REQUIREMENT -> Copy each record exactly as it reads, leaving out any pictures it holds.

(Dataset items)

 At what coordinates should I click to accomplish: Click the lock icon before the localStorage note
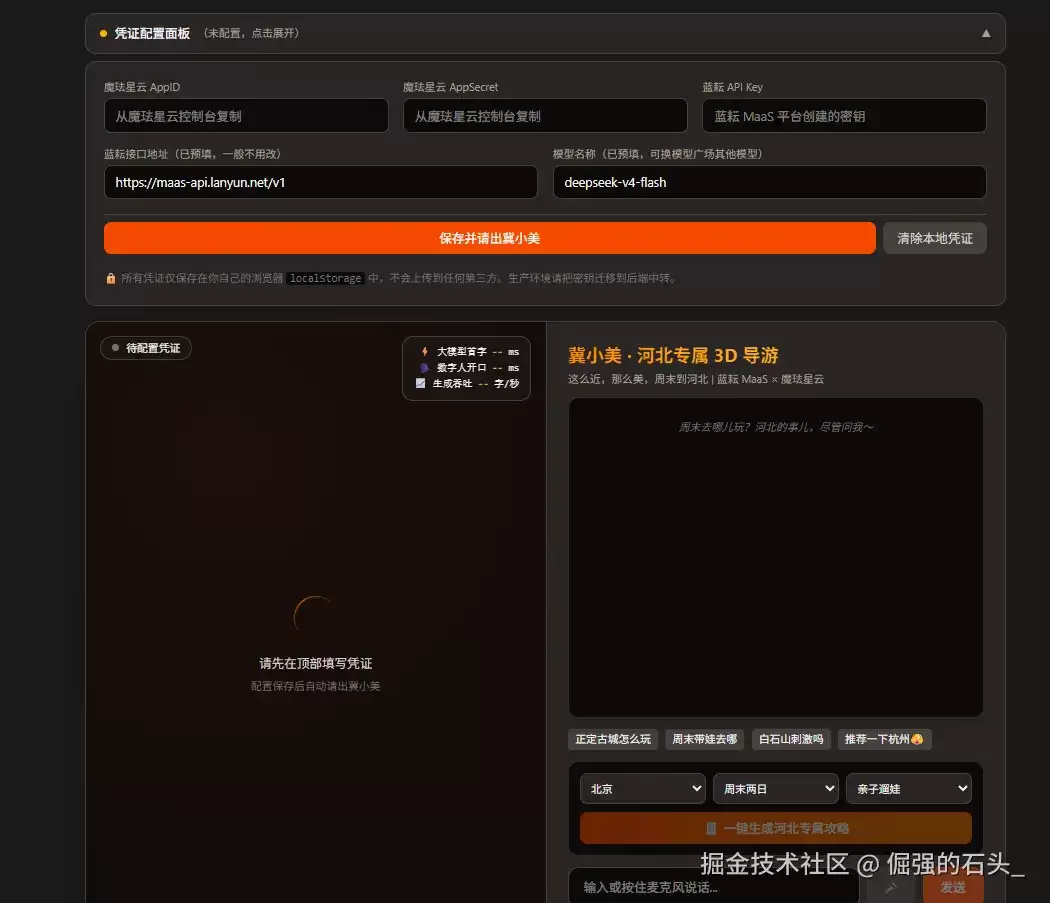[110, 278]

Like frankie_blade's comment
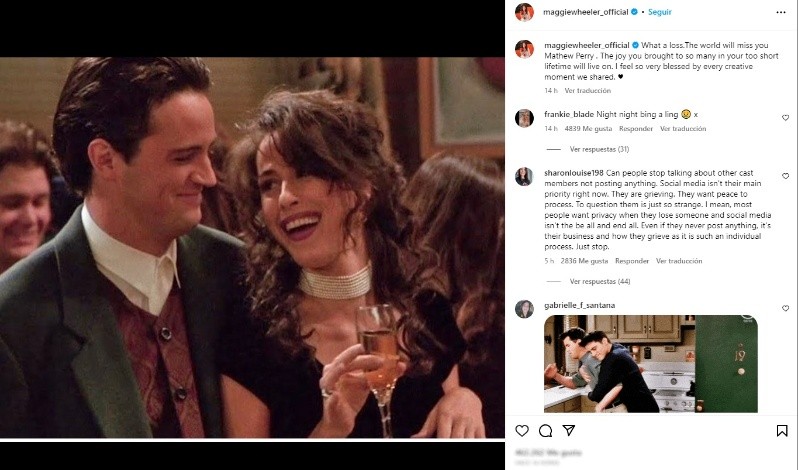tap(785, 118)
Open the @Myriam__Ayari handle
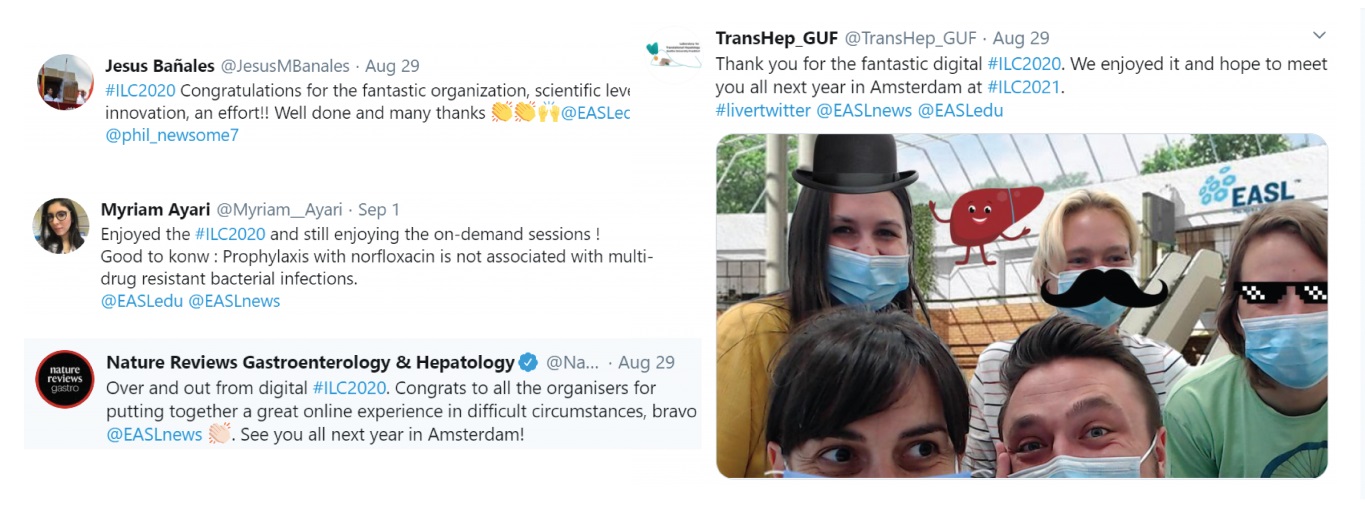1365x506 pixels. 280,210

FINAL ANSWER ->
 At what coordinates should I click to accomplish: Click the lock icon before the localStorage note
[110, 278]

Like frankie_blade's comment
tap(785, 118)
Open the @Myriam__Ayari handle
1365x506 pixels. 280,210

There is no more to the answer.